Managing director Fazli Nordin said the core factor driving the illegal cigarette trade was the wide price gap between legal and illegal products, resulting in the current critical level of illicit cigarettes in the country.
“There are international and local studies that support this claim,” he said in a statement today.
The RTBA is an NGO that aims to safeguard supply chains and brands from criminal conduct.
The RTBA’s own “Illicit Tobacco in the Asia-Pacific Region: Causes and Solutions” report, published in April 2020, showed that the sales of illegal cigarettes in Malaysia rose to 65% in 2020 from 37% in 2015, following a substantial excise hike on legal products in 2015.
“Clearly, the numbers speak for themselves,” said Fazli.

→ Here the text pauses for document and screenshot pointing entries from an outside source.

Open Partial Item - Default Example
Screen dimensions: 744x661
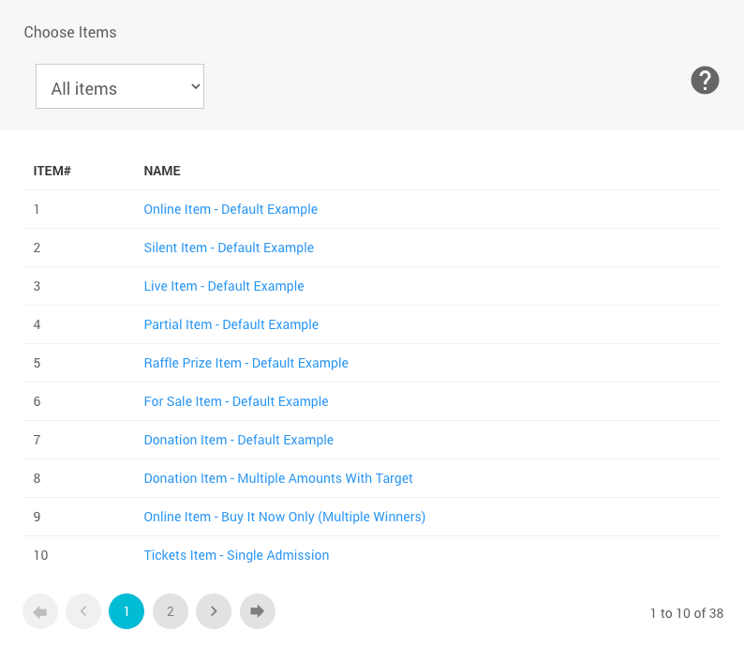point(231,324)
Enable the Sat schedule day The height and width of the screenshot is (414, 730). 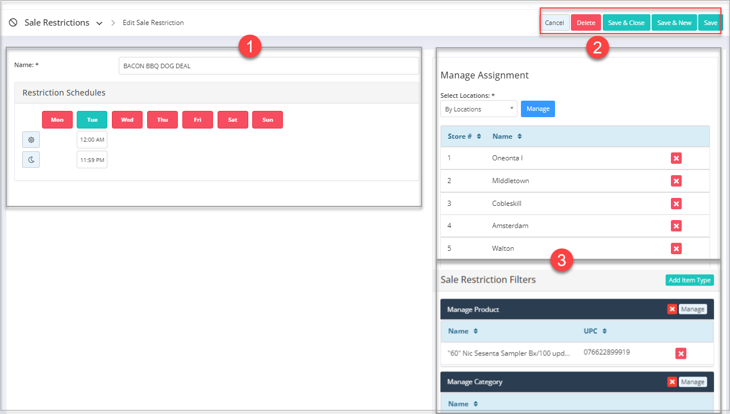232,120
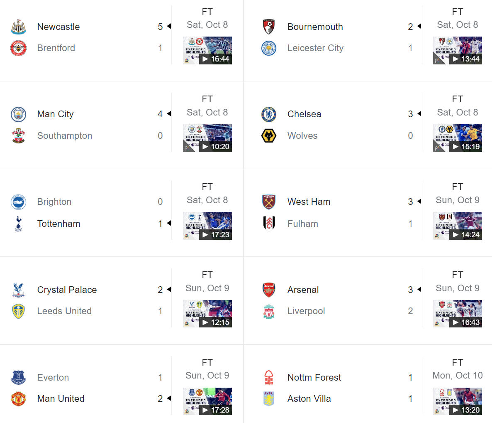Play the Arsenal vs Liverpool extended highlights
The width and height of the screenshot is (492, 423).
click(x=457, y=313)
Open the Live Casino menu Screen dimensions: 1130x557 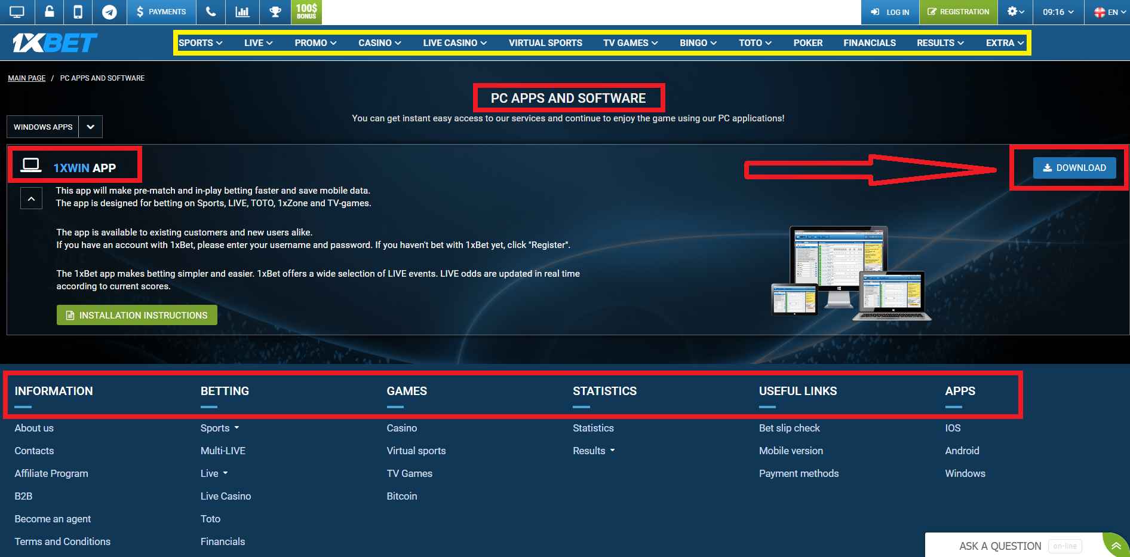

Ahmad had recently mooted the idea of halving tobacco taxes to sell cigarettes at RM8 per pack in a two-year pilot study to curb the black market and that Malaysia lost RM5 billion in tobacco tax revenue annually. He said 64% of cigarettes sold in the country were illegal sticks, while only 36% were taxed, legal cigarettes.
He claimed cigarettes often vanished in Malaysia during the transshipment process and got re-exported to another country. As such, Malaysia lost about RM5 billion in tobacco tax revenue every year.
Fazli said Ahmad was spot on in identifying excise reforms as a solution that can best complement the enhanced enforcement initiatives put in place in the 2021 budget to tackle the tobacco black market in a comprehensive manner.
He commended the government for making the bold move to address the tobacco black market in the 2021 budget.
The initiatives, such as strengthening the multi-agency task force with the participation of the Malaysian Anti-Corruption Commission and National Financial Crime Centre, as well as announcing restrictions on cigarette transhipment activities, will help address the supply chain route for the tobacco black market to a certain extent, he added.